• [WRITTEN REQUEST] Edit the items from the line with "Open the Opera" through the line with "pyautogui.click(x=60, y=143)" by changing "Dictionary" to "Thesaurus". Write those lines out again with everything else left the same.

Text and element-pointing items:
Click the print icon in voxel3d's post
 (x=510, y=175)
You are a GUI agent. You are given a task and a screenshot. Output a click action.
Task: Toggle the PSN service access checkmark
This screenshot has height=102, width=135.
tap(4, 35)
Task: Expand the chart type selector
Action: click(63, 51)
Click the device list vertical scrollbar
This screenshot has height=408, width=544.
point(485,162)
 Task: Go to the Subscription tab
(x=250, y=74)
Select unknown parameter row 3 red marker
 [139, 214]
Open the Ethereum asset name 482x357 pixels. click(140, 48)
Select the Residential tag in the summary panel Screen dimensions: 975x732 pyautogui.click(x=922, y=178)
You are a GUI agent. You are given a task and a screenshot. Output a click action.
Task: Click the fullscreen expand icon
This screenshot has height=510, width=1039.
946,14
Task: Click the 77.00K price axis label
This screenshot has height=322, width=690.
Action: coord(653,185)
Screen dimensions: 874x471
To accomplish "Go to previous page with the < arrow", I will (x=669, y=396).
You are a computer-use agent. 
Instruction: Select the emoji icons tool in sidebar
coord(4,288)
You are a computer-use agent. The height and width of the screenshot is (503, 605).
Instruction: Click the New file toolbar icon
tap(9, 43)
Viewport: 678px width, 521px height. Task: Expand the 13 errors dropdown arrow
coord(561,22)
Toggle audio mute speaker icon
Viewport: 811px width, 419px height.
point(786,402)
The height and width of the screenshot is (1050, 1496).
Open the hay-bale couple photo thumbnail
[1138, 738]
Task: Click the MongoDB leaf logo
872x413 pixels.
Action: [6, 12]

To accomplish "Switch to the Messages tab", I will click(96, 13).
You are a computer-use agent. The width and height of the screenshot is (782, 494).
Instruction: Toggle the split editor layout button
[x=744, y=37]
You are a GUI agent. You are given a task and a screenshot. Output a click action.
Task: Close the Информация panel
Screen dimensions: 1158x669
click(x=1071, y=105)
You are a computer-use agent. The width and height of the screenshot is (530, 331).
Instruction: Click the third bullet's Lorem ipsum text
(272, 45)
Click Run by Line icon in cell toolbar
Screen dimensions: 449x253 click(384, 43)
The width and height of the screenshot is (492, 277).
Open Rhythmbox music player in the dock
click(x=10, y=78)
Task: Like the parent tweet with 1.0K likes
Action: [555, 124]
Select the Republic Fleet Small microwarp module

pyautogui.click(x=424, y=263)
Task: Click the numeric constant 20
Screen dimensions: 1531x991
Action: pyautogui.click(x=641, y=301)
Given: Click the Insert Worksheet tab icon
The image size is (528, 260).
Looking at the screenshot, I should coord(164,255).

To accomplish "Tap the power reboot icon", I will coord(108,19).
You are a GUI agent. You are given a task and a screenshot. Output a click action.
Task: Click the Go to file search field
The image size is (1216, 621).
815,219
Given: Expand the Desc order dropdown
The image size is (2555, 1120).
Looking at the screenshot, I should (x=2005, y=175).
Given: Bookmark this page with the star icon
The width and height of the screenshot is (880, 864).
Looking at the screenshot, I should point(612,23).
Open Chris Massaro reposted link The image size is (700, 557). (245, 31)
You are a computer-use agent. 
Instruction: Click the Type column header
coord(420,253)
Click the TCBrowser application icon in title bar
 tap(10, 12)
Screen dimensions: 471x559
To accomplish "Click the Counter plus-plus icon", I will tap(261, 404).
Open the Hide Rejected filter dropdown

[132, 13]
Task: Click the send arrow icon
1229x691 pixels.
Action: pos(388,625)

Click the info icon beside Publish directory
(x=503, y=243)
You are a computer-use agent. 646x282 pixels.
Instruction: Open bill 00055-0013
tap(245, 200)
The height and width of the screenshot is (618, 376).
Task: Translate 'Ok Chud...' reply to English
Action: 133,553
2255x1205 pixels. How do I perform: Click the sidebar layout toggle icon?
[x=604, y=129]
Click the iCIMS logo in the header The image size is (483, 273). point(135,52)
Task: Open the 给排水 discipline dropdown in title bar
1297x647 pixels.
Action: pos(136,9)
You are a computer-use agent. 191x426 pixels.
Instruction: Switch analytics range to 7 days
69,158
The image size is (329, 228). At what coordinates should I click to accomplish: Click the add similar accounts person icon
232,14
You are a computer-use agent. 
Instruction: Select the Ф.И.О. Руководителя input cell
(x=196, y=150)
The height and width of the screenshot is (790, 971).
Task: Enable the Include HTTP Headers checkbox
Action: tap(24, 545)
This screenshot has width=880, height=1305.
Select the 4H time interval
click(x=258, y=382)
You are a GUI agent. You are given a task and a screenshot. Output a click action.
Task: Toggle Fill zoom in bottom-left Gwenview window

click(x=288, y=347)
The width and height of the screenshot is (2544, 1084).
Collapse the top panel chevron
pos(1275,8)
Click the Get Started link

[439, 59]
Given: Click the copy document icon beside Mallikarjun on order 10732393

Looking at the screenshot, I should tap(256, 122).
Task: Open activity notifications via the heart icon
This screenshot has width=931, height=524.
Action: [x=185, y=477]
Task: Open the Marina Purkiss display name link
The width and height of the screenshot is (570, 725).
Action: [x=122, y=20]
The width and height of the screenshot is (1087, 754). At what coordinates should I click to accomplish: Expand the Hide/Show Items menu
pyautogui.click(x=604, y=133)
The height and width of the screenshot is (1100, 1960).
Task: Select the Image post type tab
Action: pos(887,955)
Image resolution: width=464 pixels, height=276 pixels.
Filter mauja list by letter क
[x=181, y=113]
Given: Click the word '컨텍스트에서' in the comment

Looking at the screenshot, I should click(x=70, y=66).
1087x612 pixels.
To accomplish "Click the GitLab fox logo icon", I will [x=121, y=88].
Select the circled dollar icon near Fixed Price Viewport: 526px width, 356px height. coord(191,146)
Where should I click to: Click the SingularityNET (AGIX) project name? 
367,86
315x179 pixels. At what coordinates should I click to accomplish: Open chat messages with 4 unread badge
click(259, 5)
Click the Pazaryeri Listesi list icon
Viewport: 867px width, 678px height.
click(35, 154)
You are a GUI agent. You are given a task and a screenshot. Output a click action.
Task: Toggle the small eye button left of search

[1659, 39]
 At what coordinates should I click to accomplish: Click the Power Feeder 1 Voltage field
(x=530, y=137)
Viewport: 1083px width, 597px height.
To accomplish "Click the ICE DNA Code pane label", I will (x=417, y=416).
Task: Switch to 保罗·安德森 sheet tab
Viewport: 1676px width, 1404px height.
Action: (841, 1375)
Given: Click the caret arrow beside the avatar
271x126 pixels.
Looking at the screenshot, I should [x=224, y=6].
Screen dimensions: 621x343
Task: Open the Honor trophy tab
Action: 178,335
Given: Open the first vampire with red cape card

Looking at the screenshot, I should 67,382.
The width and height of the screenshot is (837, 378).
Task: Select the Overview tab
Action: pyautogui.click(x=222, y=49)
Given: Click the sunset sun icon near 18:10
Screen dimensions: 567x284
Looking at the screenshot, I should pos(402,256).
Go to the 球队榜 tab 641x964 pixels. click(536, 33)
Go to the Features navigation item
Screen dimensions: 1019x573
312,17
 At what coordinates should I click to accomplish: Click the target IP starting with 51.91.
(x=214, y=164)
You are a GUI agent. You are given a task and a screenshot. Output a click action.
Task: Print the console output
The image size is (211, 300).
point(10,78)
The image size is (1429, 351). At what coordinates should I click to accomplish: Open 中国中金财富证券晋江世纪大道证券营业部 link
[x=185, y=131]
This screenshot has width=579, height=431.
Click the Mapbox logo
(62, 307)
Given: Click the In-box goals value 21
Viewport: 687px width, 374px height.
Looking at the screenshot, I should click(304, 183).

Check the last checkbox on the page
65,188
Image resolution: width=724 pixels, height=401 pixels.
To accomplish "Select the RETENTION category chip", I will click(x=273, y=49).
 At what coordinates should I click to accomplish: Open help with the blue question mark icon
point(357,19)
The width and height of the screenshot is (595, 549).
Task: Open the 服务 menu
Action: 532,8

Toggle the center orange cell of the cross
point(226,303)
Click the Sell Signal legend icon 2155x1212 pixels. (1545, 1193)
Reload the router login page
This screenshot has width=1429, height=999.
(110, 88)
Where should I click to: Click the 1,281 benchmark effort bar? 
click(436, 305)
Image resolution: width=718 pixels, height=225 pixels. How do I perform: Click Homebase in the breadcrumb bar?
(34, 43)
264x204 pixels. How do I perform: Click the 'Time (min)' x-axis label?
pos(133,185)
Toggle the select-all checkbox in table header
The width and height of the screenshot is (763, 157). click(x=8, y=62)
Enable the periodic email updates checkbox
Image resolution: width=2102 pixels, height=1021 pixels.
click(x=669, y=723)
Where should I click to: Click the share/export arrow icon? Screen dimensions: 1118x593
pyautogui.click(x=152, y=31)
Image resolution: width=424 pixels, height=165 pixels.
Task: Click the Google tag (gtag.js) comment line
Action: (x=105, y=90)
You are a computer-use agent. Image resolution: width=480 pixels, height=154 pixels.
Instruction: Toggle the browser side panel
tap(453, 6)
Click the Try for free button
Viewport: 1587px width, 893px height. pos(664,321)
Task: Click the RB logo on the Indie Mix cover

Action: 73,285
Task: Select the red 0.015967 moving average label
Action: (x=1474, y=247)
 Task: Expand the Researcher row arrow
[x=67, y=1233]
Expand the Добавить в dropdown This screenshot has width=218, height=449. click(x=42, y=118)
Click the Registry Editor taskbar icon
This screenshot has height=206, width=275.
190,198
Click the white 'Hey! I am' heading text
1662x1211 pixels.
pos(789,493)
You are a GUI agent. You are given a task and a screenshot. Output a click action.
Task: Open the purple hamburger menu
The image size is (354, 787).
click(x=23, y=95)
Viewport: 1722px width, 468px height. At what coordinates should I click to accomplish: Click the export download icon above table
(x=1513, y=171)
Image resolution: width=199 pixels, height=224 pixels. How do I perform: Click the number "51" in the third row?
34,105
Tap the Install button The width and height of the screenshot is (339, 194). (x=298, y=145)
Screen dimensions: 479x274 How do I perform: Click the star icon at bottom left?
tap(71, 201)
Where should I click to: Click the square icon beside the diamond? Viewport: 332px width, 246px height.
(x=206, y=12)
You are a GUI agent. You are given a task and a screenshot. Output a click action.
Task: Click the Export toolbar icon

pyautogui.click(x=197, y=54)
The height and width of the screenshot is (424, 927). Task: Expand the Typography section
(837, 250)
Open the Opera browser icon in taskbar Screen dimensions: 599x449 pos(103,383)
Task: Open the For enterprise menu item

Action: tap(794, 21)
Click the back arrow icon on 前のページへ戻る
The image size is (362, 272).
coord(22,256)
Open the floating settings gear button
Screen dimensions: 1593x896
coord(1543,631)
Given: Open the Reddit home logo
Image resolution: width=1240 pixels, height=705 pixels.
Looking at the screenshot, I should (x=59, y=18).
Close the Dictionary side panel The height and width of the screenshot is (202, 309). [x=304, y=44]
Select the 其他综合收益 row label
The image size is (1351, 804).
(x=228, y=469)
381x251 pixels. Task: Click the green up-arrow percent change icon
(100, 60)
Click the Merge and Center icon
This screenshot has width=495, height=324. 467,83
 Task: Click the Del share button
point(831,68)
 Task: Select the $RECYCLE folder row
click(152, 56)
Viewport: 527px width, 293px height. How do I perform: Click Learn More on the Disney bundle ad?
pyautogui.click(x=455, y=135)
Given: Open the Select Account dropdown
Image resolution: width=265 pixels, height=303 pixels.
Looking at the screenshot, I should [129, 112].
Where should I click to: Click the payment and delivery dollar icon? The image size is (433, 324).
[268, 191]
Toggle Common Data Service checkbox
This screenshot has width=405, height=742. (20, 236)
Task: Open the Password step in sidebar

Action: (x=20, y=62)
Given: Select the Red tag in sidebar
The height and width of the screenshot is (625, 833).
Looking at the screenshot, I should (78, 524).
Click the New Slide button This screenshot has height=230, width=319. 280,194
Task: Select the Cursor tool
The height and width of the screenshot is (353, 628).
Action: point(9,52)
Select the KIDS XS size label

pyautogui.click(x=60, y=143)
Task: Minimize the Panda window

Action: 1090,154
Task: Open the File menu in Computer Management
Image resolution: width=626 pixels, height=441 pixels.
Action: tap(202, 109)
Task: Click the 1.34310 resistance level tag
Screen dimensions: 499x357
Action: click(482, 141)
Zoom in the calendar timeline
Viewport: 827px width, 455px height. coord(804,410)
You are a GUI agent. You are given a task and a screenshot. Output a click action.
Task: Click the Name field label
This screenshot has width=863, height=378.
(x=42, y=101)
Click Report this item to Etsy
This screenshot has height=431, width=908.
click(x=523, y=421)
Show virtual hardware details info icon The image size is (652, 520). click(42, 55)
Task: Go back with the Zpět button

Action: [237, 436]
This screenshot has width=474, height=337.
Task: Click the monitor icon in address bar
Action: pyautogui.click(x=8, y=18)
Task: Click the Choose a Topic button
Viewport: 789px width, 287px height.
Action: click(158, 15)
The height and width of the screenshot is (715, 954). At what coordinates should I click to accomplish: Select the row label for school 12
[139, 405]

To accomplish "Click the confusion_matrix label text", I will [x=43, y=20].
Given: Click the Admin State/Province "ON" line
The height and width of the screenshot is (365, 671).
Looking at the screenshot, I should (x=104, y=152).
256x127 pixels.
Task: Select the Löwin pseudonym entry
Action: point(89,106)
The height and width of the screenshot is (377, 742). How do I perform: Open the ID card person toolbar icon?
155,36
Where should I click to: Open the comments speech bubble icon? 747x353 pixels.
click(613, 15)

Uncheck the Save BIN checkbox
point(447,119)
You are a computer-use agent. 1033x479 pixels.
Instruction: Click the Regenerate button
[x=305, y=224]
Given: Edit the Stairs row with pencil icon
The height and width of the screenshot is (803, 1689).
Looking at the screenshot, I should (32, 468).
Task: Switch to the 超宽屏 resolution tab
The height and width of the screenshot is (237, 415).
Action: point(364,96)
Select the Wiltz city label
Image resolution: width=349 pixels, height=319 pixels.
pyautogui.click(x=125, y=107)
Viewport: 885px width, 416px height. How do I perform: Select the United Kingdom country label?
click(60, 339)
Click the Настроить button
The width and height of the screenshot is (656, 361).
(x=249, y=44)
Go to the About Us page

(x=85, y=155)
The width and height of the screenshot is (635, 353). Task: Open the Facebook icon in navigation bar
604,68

• [THE RESPONSE]
Open the Opera browser icon in taskbar Screen dimensions: 599x449 pos(103,383)
Task: Open the For enterprise menu item

Action: tap(794, 21)
Click the back arrow icon on 前のページへ戻る
The image size is (362, 272).
coord(22,256)
Open the floating settings gear button
Screen dimensions: 1593x896
coord(1543,631)
Given: Open the Reddit home logo
Image resolution: width=1240 pixels, height=705 pixels.
Looking at the screenshot, I should (x=59, y=18).
Close the Thesaurus side panel The height and width of the screenshot is (202, 309). [x=304, y=44]
Select the 其他综合收益 row label
The image size is (1351, 804).
(x=228, y=469)
381x251 pixels. Task: Click the green up-arrow percent change icon
(100, 60)
Click the Merge and Center icon
This screenshot has width=495, height=324. 467,83
 Task: Click the Del share button
point(831,68)
 Task: Select the $RECYCLE folder row
click(152, 56)
Viewport: 527px width, 293px height. How do I perform: Click Learn More on the Disney bundle ad?
pyautogui.click(x=455, y=135)
Given: Open the Select Account dropdown
Image resolution: width=265 pixels, height=303 pixels.
Looking at the screenshot, I should [129, 112].
Where should I click to: Click the payment and delivery dollar icon? The image size is (433, 324).
[268, 191]
Toggle Common Data Service checkbox
This screenshot has width=405, height=742. (20, 236)
Task: Open the Password step in sidebar

Action: (x=20, y=62)
Given: Select the Red tag in sidebar
The height and width of the screenshot is (625, 833).
Looking at the screenshot, I should (78, 524).
Click the New Slide button This screenshot has height=230, width=319. 280,194
Task: Select the Cursor tool
The height and width of the screenshot is (353, 628).
Action: point(9,52)
Select the KIDS XS size label

pyautogui.click(x=60, y=143)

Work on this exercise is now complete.